(Stored items)
* * *

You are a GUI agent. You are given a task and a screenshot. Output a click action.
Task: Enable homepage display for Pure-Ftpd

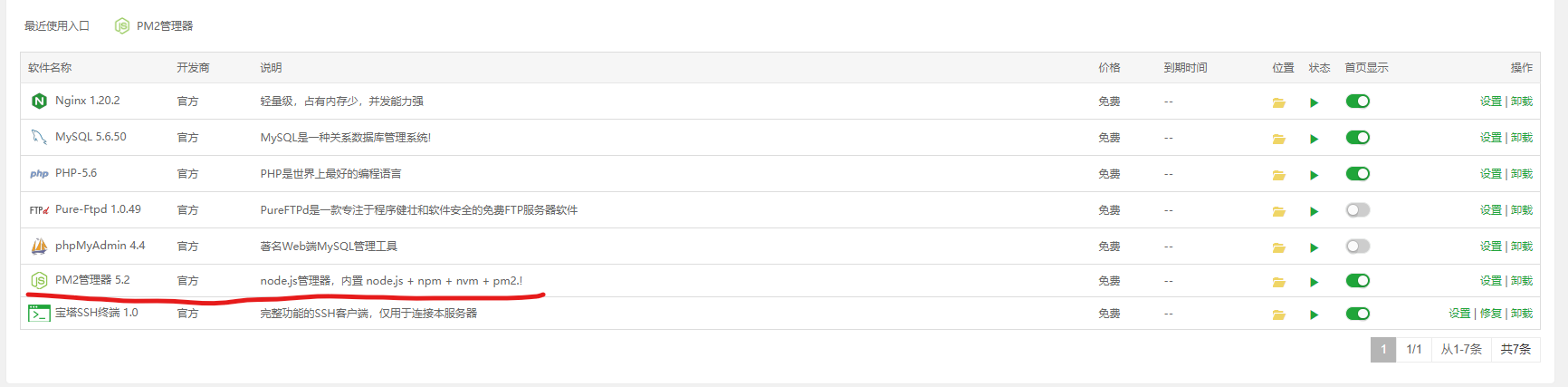1357,210
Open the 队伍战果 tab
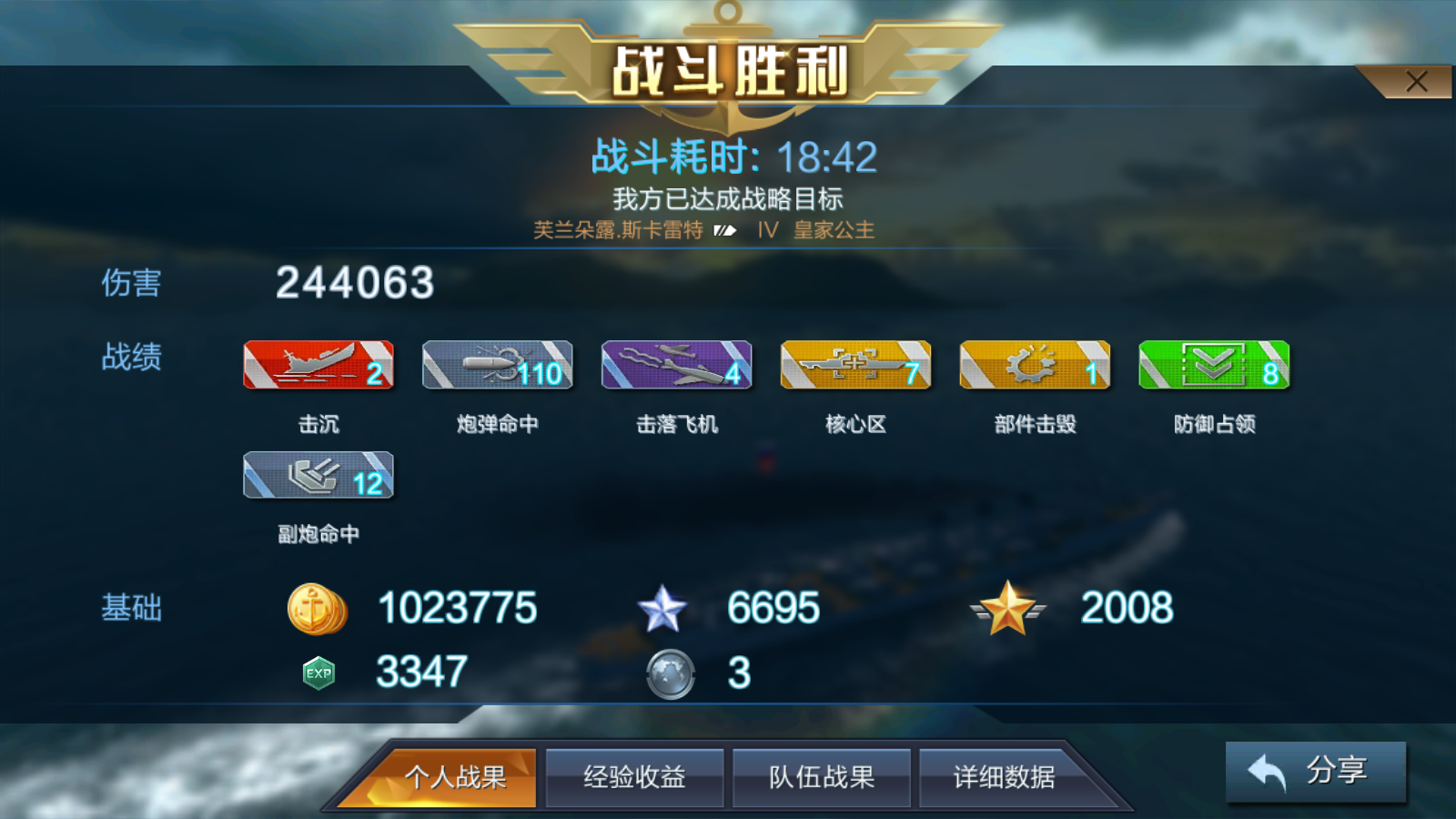The width and height of the screenshot is (1456, 819). 822,777
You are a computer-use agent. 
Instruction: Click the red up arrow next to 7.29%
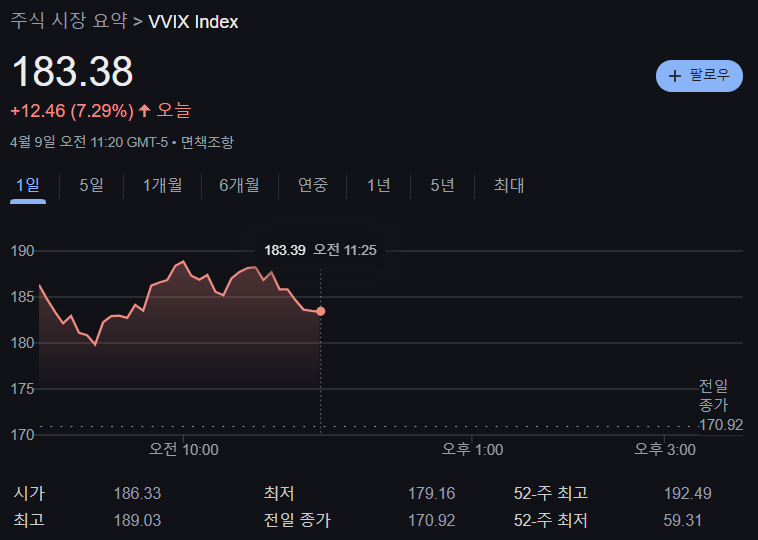(144, 110)
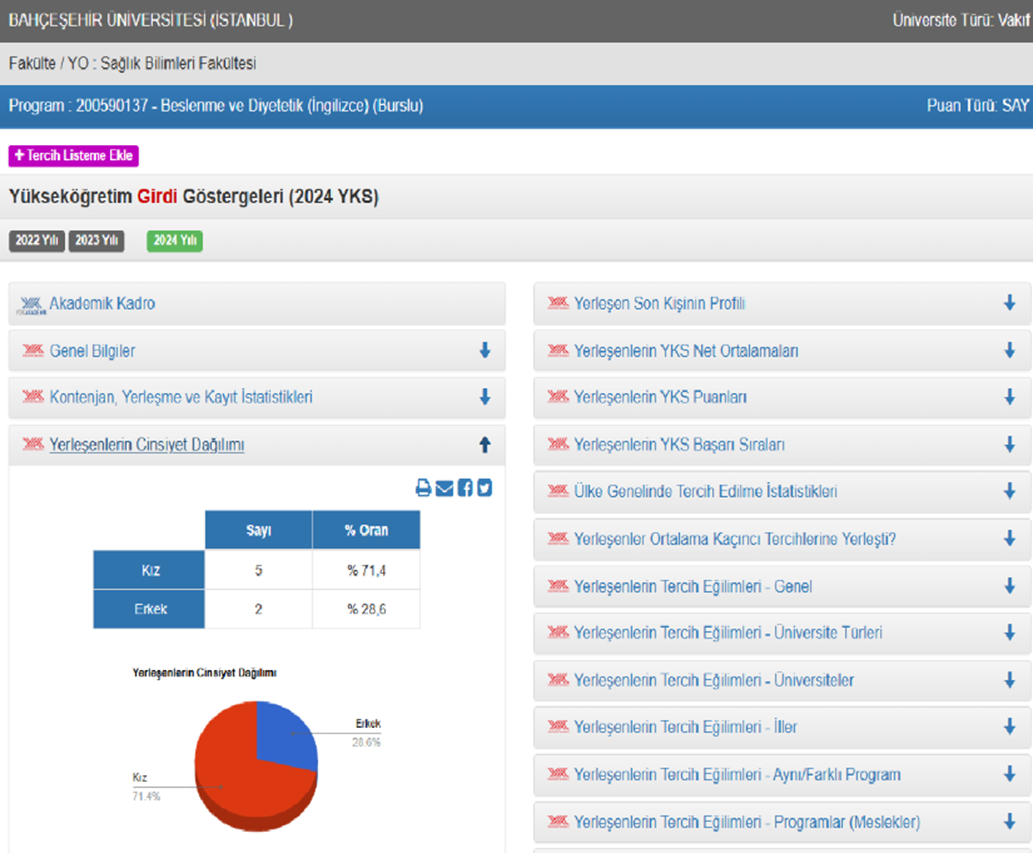Expand the Yerleşenlerin Tercih Eğilimleri - İller arrow
The width and height of the screenshot is (1033, 853).
pos(1009,727)
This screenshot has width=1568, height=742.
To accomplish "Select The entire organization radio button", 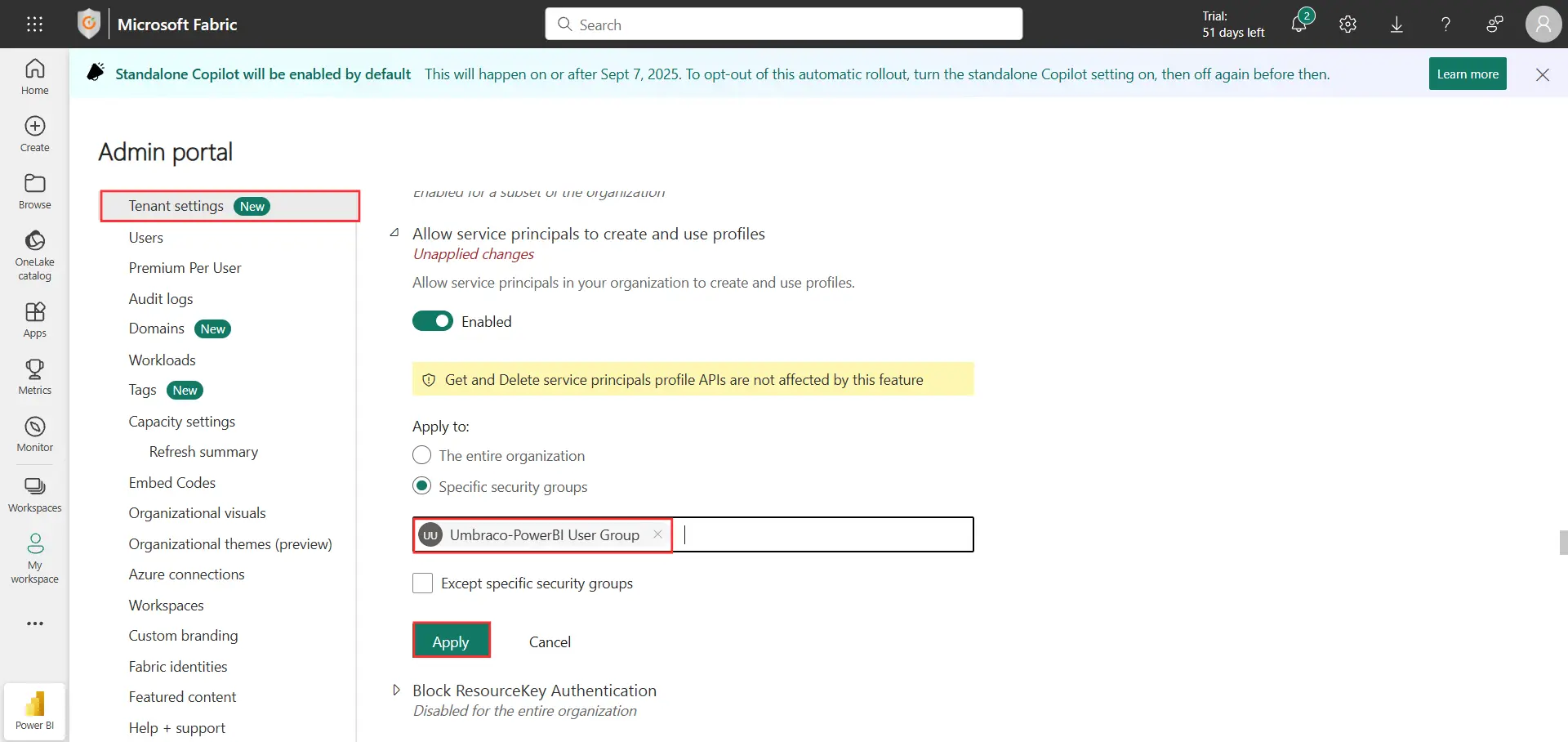I will [421, 455].
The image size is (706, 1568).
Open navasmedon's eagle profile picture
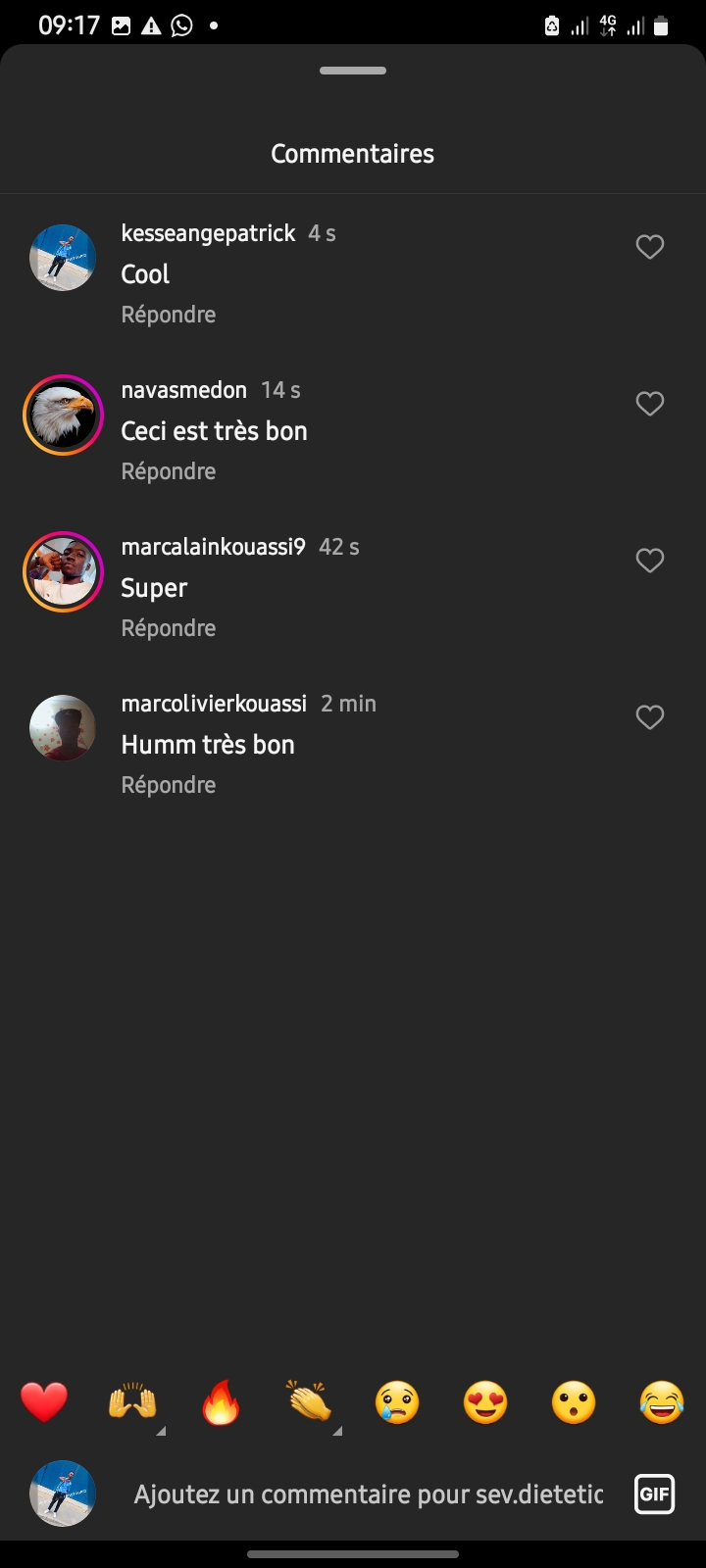tap(63, 415)
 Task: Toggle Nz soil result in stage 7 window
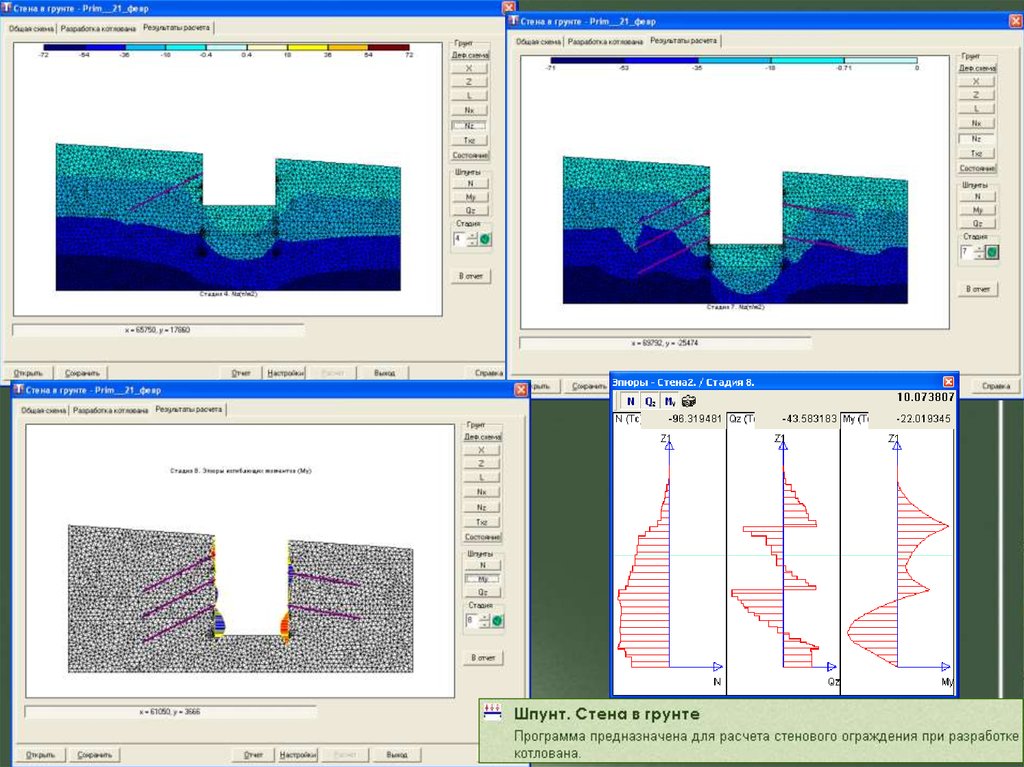pyautogui.click(x=976, y=138)
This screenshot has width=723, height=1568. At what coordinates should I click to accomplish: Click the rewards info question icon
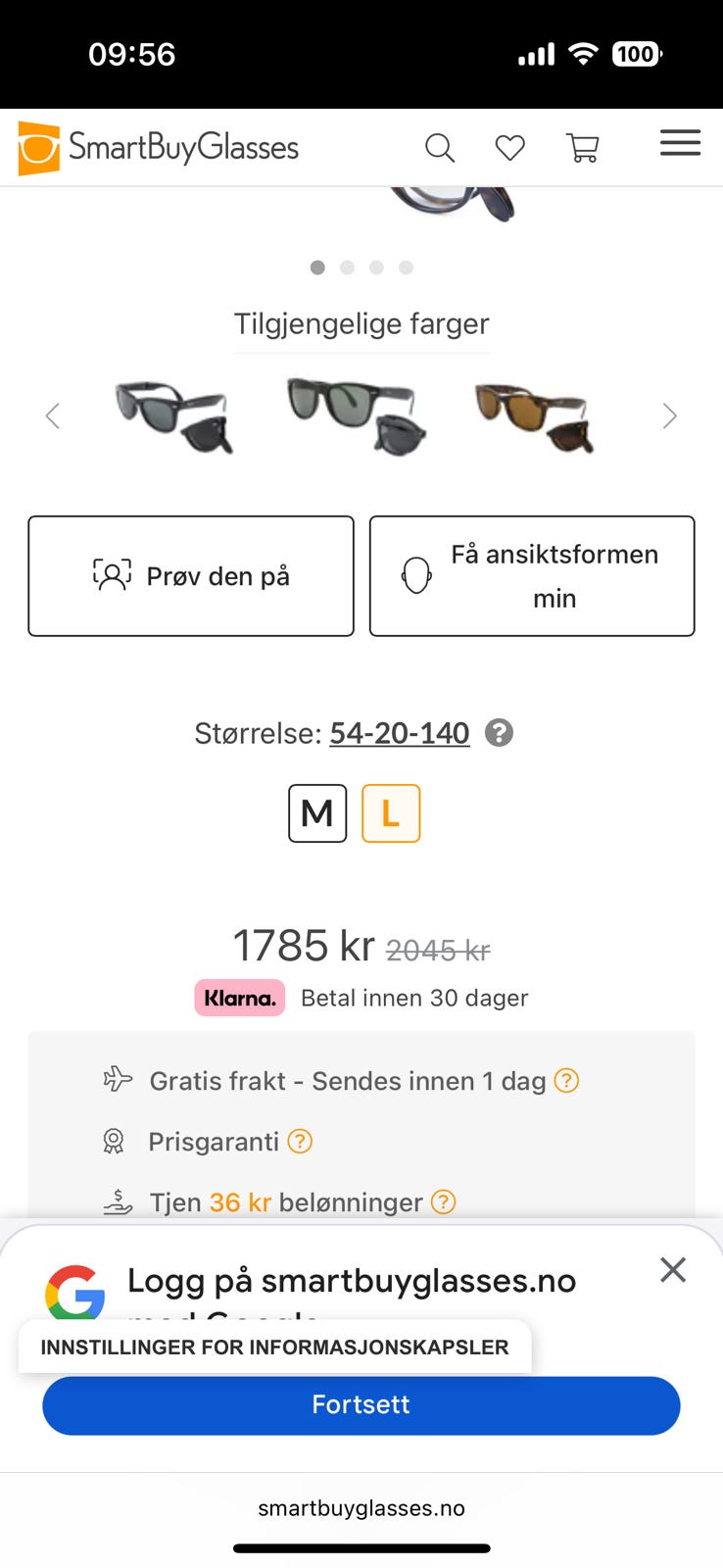(444, 1201)
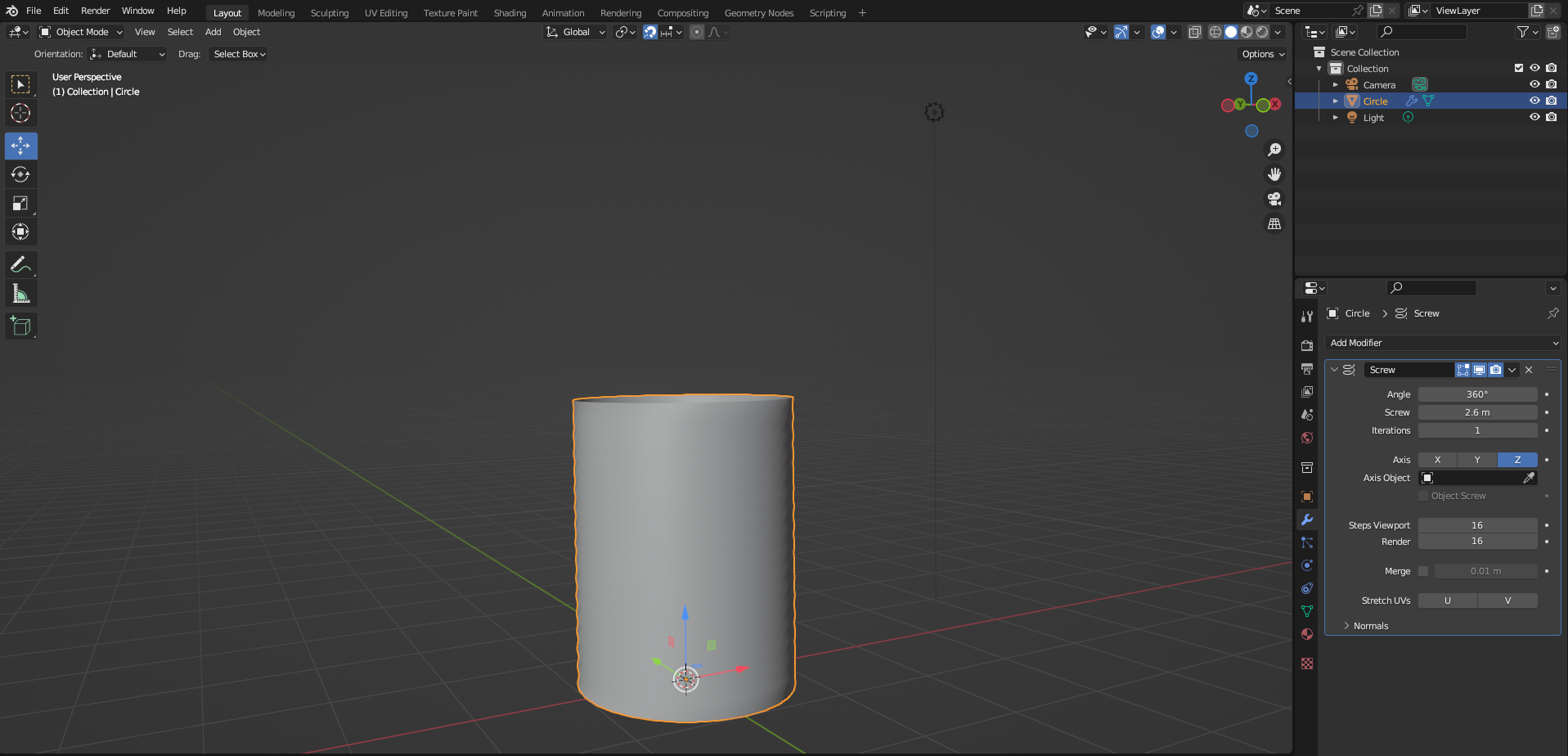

* * *

#### [TASK INSTRUCTIONS]
Only lines containing the string "agent" belong in the answer; find them in the data above and copy them.

#### [REPLY]
You are a GUI agent. You are given a task and a screenshot. Output a click action.
You are a computer-use agent. 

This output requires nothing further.